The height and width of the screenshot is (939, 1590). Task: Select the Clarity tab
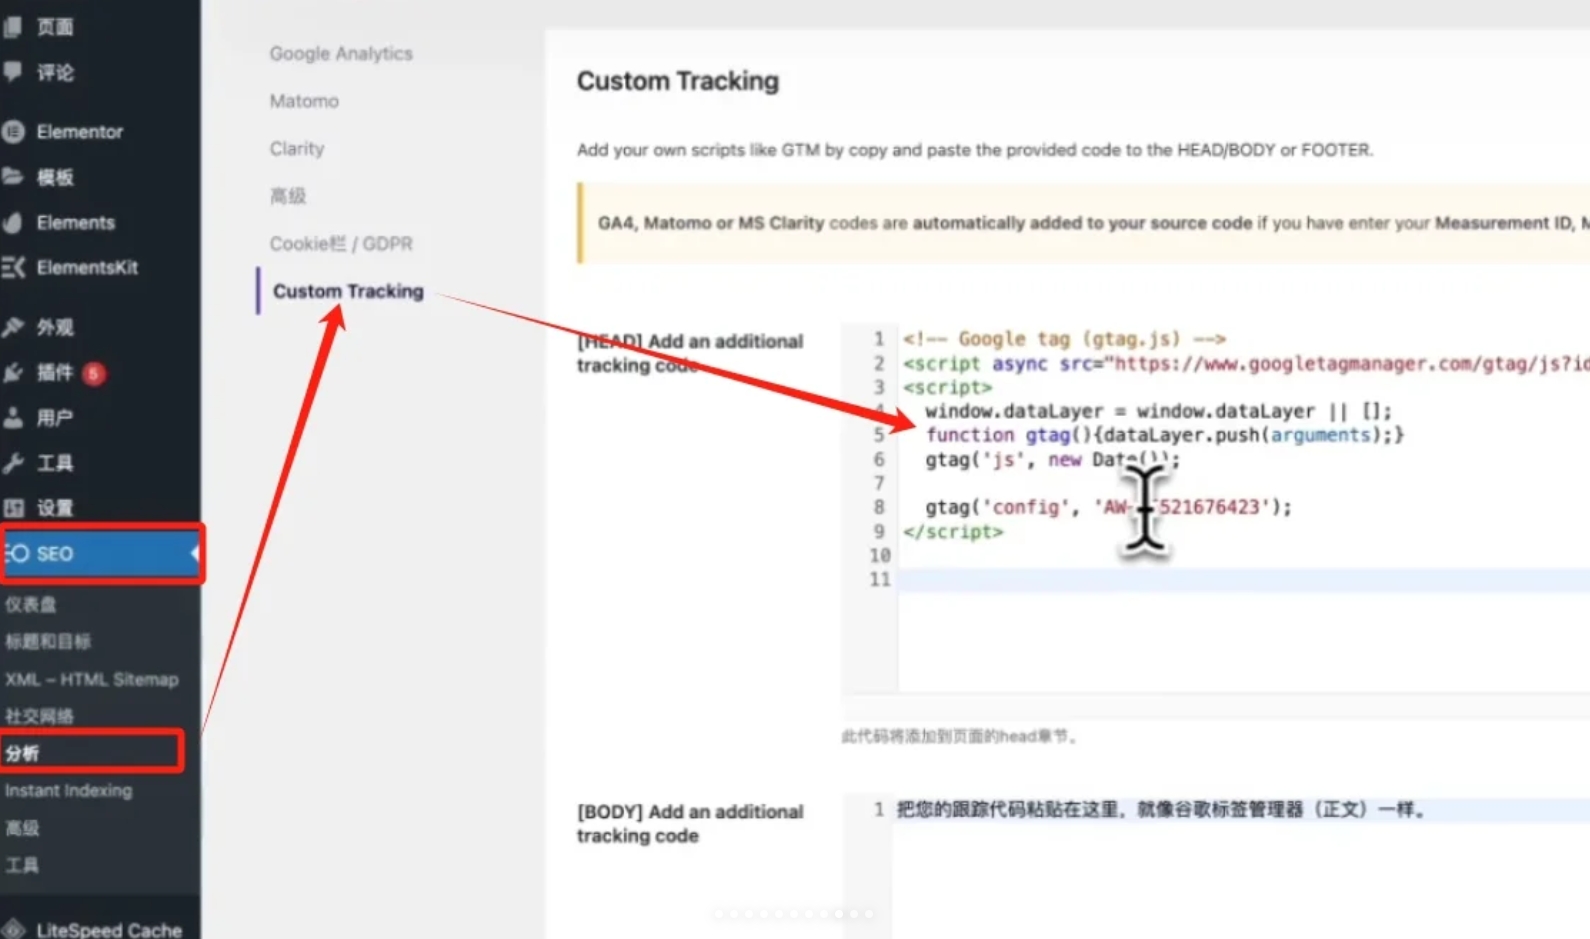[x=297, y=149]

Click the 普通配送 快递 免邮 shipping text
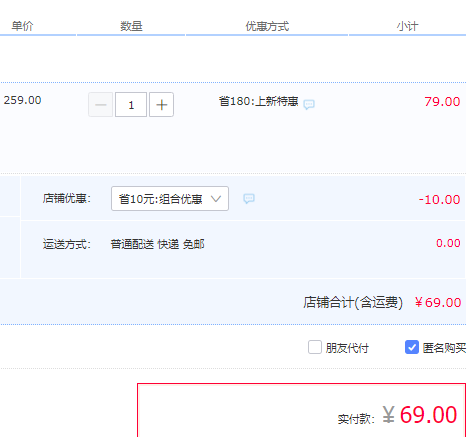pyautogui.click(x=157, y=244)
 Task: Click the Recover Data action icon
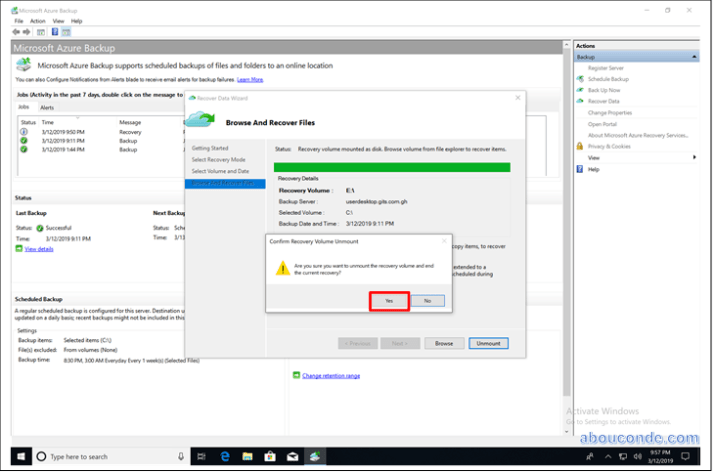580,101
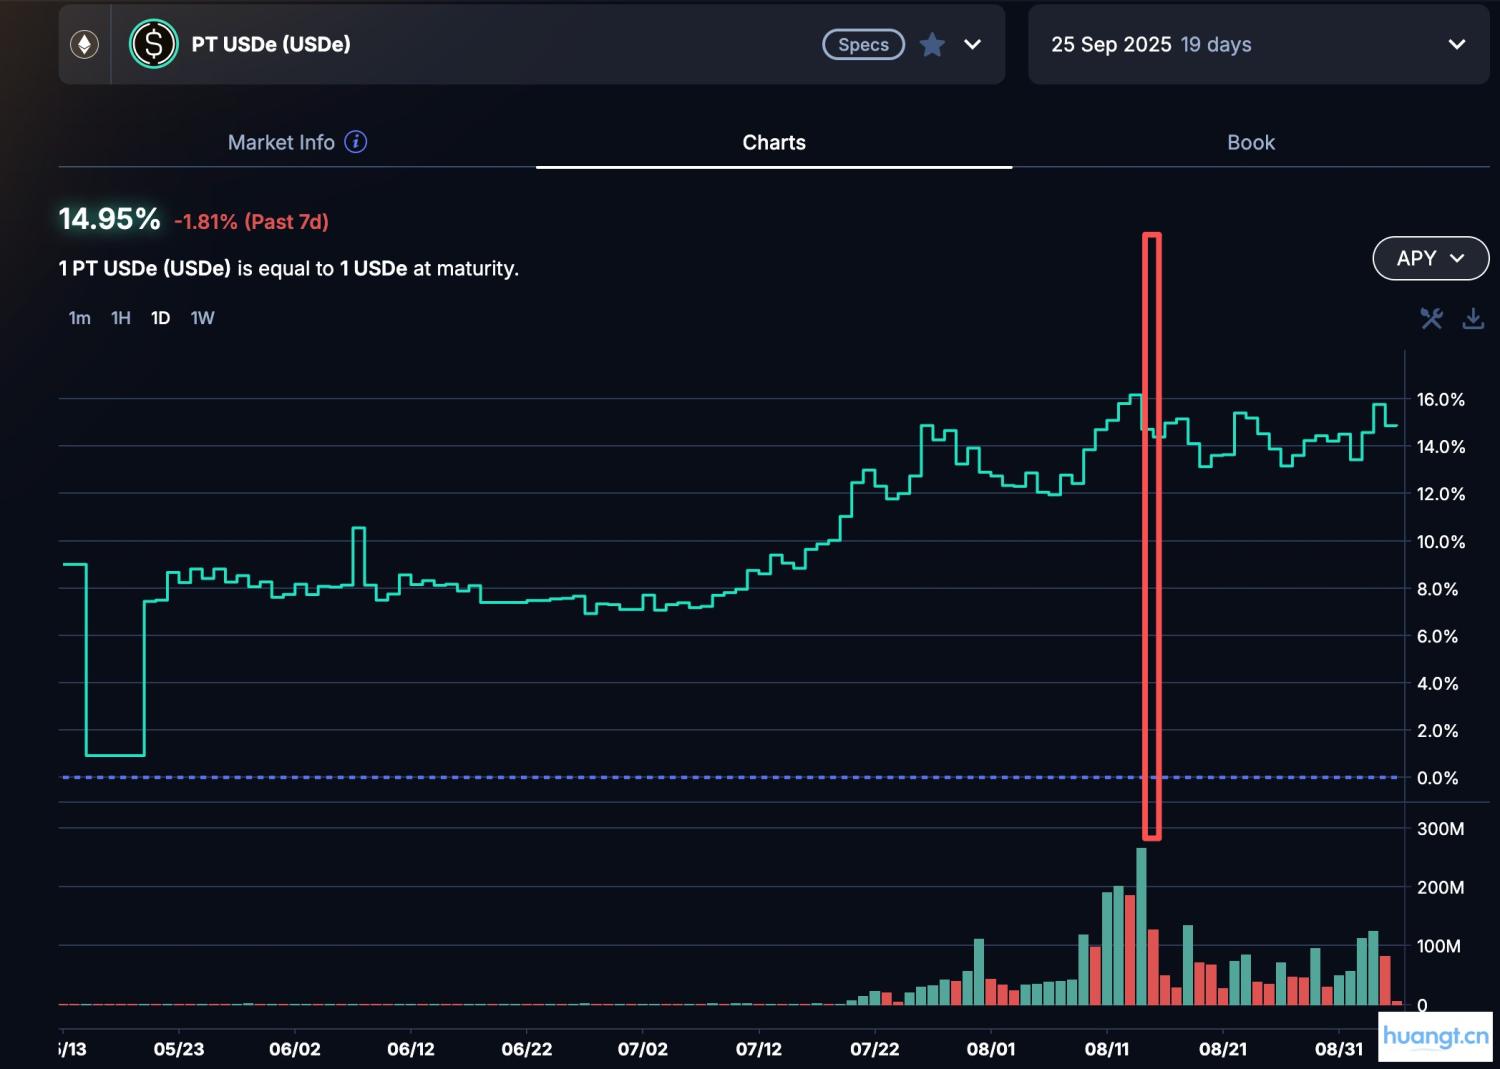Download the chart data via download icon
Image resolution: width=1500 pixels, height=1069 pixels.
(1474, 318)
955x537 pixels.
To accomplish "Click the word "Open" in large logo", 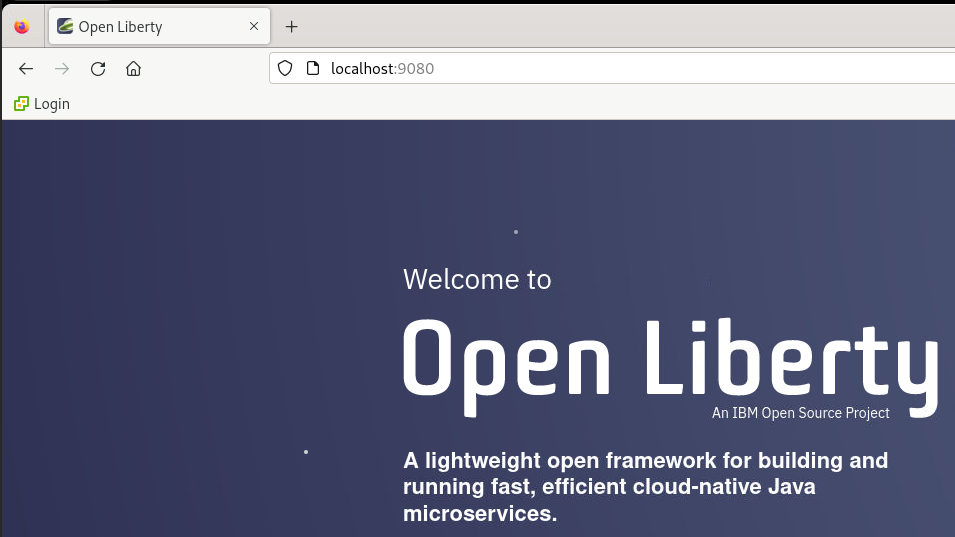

============

(WORK INSTRUCTIONS)
Everything from the line containing "Click the 普通配送 快递 免邮 shipping text" through the last line of the entries is to be output exactly as written, minus any pictures.

(YOUR RESPONSE)
Click the 普通配送 快递 免邮 shipping text
pyautogui.click(x=157, y=244)
 Task: Click the Recover Data action icon
580,101
Download the chart data via download icon
Image resolution: width=1500 pixels, height=1069 pixels.
(1474, 318)
955x537 pixels.
To accomplish "Click the word "Open" in large logo", 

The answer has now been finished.